## Activation Functions
(based on a tutorial by Python Engineer in Youtube)

**Activation Function**
 
 Without activation functions the whole network would be equal to a linear function which is not able to solve more complicated tasks.
 
 So after each layer, we add an activation function so that our network can learn better.
 


**Different Types of Activation Functions**


    1- Step function
                will have 1 as output if the input is greater than threshold. (not used in practice)
    2- Sigmoid
                formula,
                output between 0 and 1,
                in the last layer of binary classification problem.
    3- TanH
                formula
                scaled sigmoid and also a bit shifted
                output between -1 and 1
                good choice in the hidden layers
    4- ReLU
                most popular choice in most of the networks
                output 0 for negative values and output the same input for positive inputs =>
                a linear function to values greater than 0 and 0 for negative values. => non linear
                ***if you don't know what function you should use, use the ReLU for hidden layers.
    5- Leaky ReLU
                modified/improved version of ReLU
                for negative inputs there would be a multiplication of input with a very small number
                (a = 0.001)
                
                Tries to solve vanishing gradient problem. (with the normal ReLU the values for negative part is 
                zero that means the derivation/gradient in backpropagation would be zero, too. This means that 
                those weights will never be updated => Those neurons won't learn anything.
                (the neurons are dead)
                
                So whenever you notice that the weights won't get updated during the training, use the 
                LeakyReLU.

**Data provided**
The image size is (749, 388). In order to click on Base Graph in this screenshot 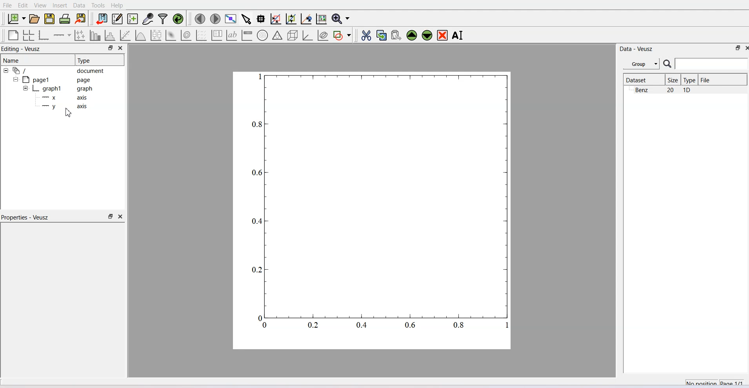, I will do `click(44, 35)`.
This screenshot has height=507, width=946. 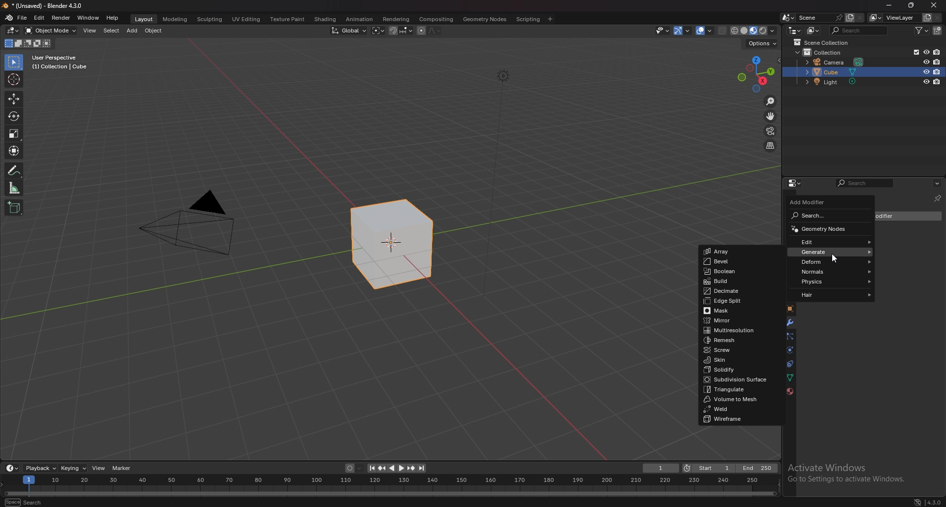 I want to click on current frame, so click(x=661, y=468).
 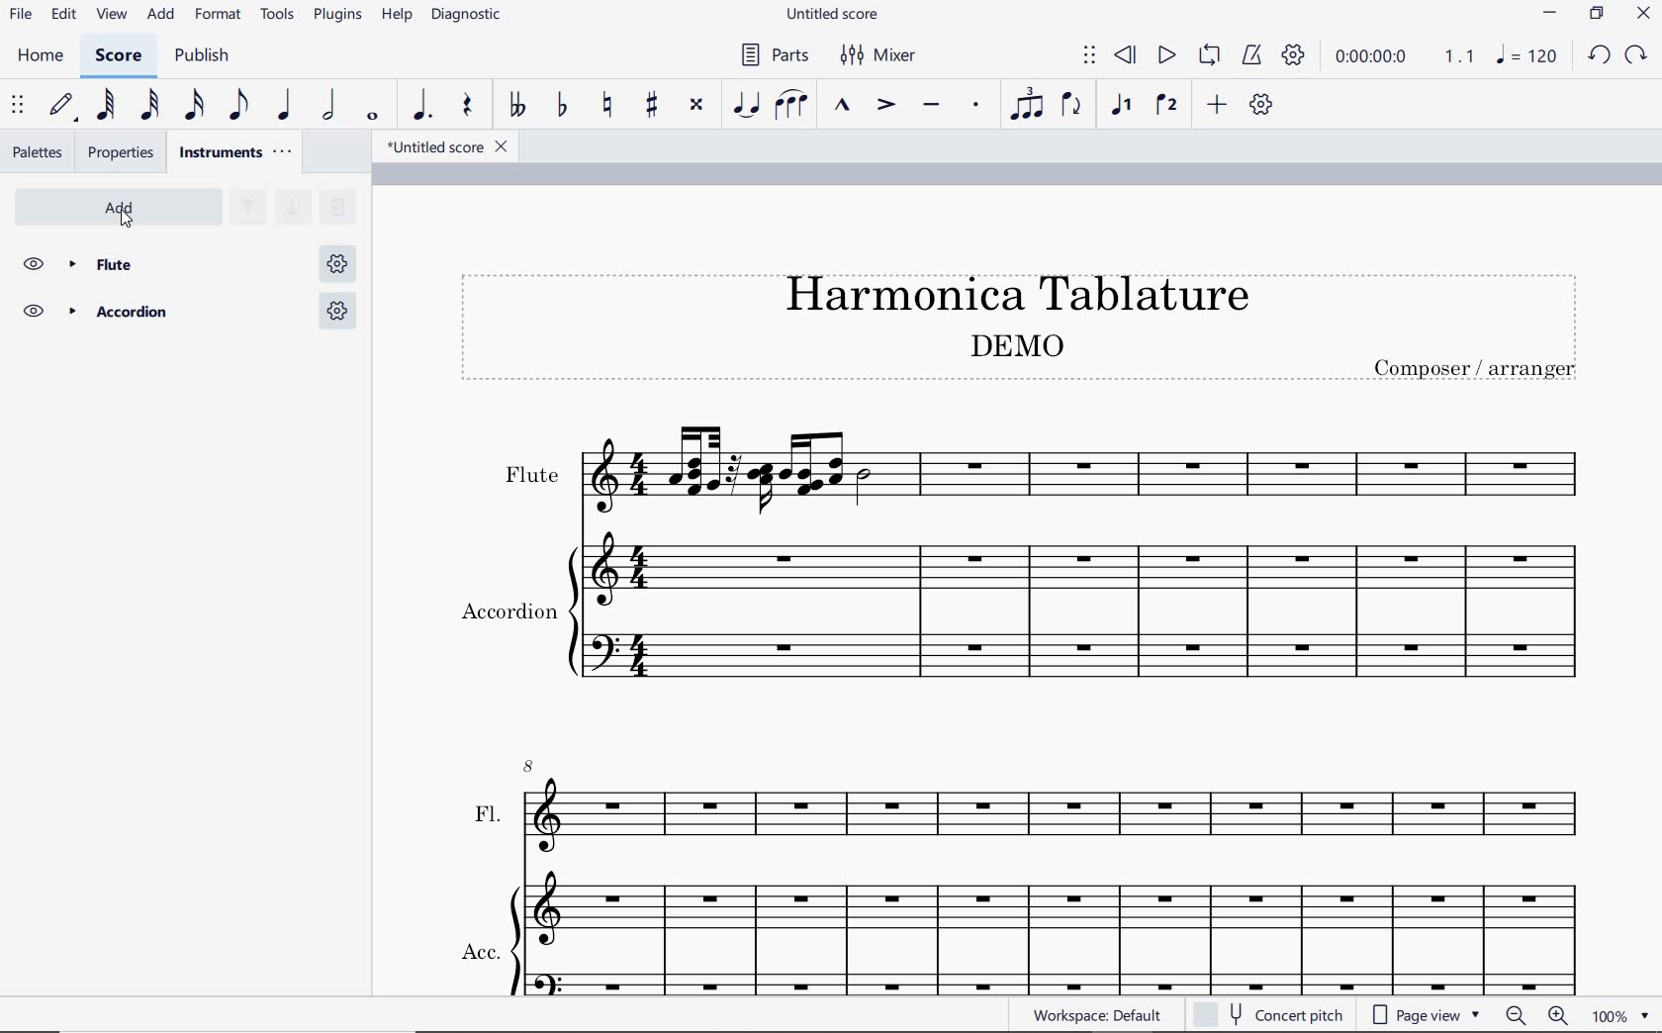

**What you will do**
- a) Transcribe the activation functions notes, everything from "So after each" down to "used in practice)".
- b) Go on with the notes on activation functions from the point where they stop.

**Answers per task**
- a)
So after each layer, we add an activation function so that our network can learn better.
 


**Different Types of Activation Functions**


    1- Step function
                will have 1 as output if the input is greater than threshold. (not used in practice)

- b)
                
    6- Softmax
                Squash the input to be outputs between zero and 1 and sum to one, so the probabilities.
                
                => a good choice for the last layer of a multiclass classification problem.

In [4]:
import torch
import torch.nn as nn
import numpy as np

## Two ways to use the activation functions

## 1

In [5]:
class NeuralNet2(nn.Module):
    def __init__(self, input_size, hidden_size, num_classes):
        super(NeuralNet2, self).__init__()
        self.linear1 = nn.Linear(input_size, hidden_size)  #one linear layer
        self.relu = nn.ReLU()                              #activation function
        self.linear2 = nn.Linear(hidden_size,num_classes)  #last layer
        
    def forward(self, x):
        out = self.linear1(x)
        out = self.relu(out)
        out = self.linear2(out)
        #as we are using nn.CrossEntropy no softmax will be here.
        return out

model = NeuralNet2(input_size=28*28, hidden_size=5, num_classes=3)
criterion = nn.CrossEntropyLoss() #applies softmax too

## 2

In [6]:
class NeuralNet3(nn.Module):
    def __init__(self, input_size, hidden_size, num_classes):
        super(NeuralNet3, self).__init__()
        self.linear1 = nn.Linear(input_size, hidden_size)  #one linear layer
        self.linear2 = nn.Linear(hidden_size, num_classes) #last layer
        
    def forward(self, x):
        out = torch.relu(self.linear1(x))
        out = torch.sigmoid(self.linear2(out))
        #sigmoid at the end
        return y_pred

model = NeuralNet3(input_size=28*28, hidden_size=5, num_classes=3)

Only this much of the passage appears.